D. Tree and Queries time limit per test 1 second memory limit per test 256 megabytes input standard input output standard output
You have a rooted tree consisting of n vertices. Each vertex of the tree has some color. We will assume that the tree vertices are numbered by integers from 1 to n. Then we represent the color of vertex v as cv. The tree root is a vertex with number 1.
In this problem you need to answer to m queries. Each query is described by two integers vj, kj. The answer to query vj, kj is the number of such colors of vertices x, that the subtree of vertex vj contains at least kj vertices of color x.
You can find the definition of a rooted tree by the following link: http://en.wikipedia.org/wiki/Tree_(graph_theory).
Input
The first line contains two integers n and m (2 ≤ n ≤ 105; 1 ≤ m ≤ 105). The next line contains a sequence of integers c1, c2, ..., cn(1 ≤ ci ≤ 105). The next n - 1 lines contain the edges of the tree. The i-th line contains the numbers ai, bi (1 ≤ ai, bi ≤ n; ai ≠ bi) — the vertices connected by an edge of the tree.
Next m lines contain the queries. The j-th line contains two integers vj, kj (1 ≤ vj ≤ n; 1 ≤ kj ≤ 105).
Output
Print m integers — the answers to the queries in the order the queries appear in the input.
Examples input
8 5
1 2 2 3 3 2 3 3
1 2
1 5
2 3
2 4
5 6
5 7
5 8
1 2
1 3
1 4
2 3
5 3
output
2
2
1
0
1
input
4 1
1 2 3 4
1 2
2 3
3 4
1 1
output
4
Note
A subtree of vertex v in a rooted tree with root r is a set of vertices {u : dist(r, v) + dist(v, u) = dist(r, u)}. Where dist(x, y) is the length (in edges) of the shortest path between vertices x and y.
题意:给一颗树和M个询问,每个节点有一种颜色,每个询问输出以该节点为根的子树节点数量大于等于K的颜色个数。

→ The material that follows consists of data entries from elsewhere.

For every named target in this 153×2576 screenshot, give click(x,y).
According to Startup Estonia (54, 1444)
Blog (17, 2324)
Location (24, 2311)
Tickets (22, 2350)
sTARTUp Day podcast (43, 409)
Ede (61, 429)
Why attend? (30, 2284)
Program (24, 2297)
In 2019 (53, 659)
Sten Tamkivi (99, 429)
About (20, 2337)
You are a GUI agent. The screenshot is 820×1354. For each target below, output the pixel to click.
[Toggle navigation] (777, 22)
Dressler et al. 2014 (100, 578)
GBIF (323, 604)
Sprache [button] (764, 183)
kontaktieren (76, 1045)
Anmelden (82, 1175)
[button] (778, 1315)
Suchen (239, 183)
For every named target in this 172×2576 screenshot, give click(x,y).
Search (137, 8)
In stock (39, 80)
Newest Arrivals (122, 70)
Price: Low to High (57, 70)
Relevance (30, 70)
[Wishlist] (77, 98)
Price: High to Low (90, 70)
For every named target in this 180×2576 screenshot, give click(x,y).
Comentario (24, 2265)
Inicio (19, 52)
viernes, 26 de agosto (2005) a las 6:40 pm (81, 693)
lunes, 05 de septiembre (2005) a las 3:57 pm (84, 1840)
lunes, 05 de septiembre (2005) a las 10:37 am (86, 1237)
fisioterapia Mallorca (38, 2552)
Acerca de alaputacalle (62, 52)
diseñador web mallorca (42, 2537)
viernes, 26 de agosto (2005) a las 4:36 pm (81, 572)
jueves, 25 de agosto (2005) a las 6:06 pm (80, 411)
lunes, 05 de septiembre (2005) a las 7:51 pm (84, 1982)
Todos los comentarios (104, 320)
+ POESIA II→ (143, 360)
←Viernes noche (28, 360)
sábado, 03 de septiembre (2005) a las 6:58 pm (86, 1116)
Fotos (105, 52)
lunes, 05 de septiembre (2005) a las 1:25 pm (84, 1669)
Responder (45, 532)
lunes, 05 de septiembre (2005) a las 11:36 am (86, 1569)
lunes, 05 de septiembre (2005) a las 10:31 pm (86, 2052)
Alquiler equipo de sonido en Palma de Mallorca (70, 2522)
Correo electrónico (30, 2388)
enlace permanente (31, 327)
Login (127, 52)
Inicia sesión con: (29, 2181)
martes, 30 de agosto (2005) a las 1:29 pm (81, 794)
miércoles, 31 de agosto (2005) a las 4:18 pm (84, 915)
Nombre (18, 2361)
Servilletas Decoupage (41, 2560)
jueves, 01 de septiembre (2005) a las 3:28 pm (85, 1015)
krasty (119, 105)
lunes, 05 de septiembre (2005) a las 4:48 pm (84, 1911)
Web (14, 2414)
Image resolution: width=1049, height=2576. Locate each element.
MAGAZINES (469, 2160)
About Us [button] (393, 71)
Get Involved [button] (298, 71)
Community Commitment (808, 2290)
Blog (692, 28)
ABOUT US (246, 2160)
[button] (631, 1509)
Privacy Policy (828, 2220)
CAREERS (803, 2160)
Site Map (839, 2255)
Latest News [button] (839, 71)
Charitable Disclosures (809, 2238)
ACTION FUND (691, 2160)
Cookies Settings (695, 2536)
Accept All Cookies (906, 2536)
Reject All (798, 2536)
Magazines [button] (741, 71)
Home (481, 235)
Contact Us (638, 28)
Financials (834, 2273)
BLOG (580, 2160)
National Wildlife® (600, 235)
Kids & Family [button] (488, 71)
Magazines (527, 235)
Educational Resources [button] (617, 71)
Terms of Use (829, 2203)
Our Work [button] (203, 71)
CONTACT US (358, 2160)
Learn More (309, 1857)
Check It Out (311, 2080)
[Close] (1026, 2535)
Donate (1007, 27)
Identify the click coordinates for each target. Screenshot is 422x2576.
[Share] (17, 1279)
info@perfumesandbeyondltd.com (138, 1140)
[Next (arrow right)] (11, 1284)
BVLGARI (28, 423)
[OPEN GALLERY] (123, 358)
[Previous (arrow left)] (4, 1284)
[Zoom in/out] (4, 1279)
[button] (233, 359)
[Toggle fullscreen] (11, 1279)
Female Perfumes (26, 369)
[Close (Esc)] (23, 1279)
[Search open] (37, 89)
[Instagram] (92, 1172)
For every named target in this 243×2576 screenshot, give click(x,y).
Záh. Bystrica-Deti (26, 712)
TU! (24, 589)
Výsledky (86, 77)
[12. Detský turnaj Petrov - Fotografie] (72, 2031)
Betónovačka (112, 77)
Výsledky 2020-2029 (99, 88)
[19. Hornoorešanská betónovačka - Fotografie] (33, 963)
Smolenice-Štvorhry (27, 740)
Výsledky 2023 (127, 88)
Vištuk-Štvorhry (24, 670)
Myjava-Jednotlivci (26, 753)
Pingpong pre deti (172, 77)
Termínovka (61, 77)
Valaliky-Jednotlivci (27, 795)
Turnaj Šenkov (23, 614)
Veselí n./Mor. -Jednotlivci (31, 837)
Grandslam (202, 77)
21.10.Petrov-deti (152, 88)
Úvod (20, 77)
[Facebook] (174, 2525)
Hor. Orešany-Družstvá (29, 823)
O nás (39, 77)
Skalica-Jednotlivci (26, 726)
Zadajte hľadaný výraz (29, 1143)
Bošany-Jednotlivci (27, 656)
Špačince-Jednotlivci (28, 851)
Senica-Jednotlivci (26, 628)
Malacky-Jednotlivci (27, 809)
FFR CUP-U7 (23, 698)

思路:先dfs序重编号,然后莫队分块处理即可,维护颜色i的数量f(i)和大于等于k节点的颜色数量sum(k)。
# include <bits/stdc++.h>
using namespace std;
const int maxn = 1e5+30;
int len, cnt=0, cnt2=0, in[maxn], out[maxn], Next[maxn];
int c[maxn], nc[maxn], f[maxn]={0}, sum[maxn]={0}, ans[maxn];
struct node
{
int v, next;
}edge[maxn<<1];
struct query
{
int l, r, block, id, k;
query(){}
query(int l, int r, int k, int id):l(l),r(r),k(k), id(id){block = (l-1)/len+1;}
bool operator <(const query b)const
{
if(block == b.block) return r < b.r;
return block < b.block;
}
}q[maxn];
void add_edge(int u, int v)
{
edge[cnt] = {v, Next[u]};
Next[u] = cnt++;
edge[cnt] = {u, Next[v]};
Next[v] = cnt++;
}
void dfs(int pre, int cur)
{
in[cur] = ++cnt2;
nc[cnt2] = c[cur];
for(int i=Next[cur]; i!=-1; i=edge[i].next)
{
int v = edge[i].v;
if(v == pre) continue;
dfs(cur, v);
}
out[cur] = cnt2;
}
int main()
{
int n, m;
memset(Next, -1, sizeof(Next));
scanf("%d%d",&n,&m);
len = sqrt(n*1.0);
for(int i=1; i<=n; ++i) scanf("%d",&c[i]);
for(int i=1; i<n; ++i)
{
int s, e;
scanf("%d%d",&s,&e);
add_edge(s, e);
}
dfs(0, 1);
for(int i=1; i<=m; ++i)
{
int s, e;
scanf("%d%d",&s,&e);
q[i] = query(in[s], out[s], e, i);
}
sort(q+1, q+1+m);
int L=1, R=0;
for(int i=1; i<=m; ++i)
{
query &t = q[i];
while(R < t.r)
{
++f[nc[++R]];
++sum[f[nc[R]]];
}
while(L > t.l)
{
++f[nc[--L]];
++sum[f[nc[L]]];
}
while(R > t.r)
{
--sum[f[nc[R]]];
--f[nc[R--]];
}
while(L < t.l)
{
--sum[f[nc[L]]];
--f[nc[L++]];
}
ans[t.id] = sum[t.k];
}
for(int i=1; i<=m; ++i)
printf("%d\n",ans[i]);
return 0;
}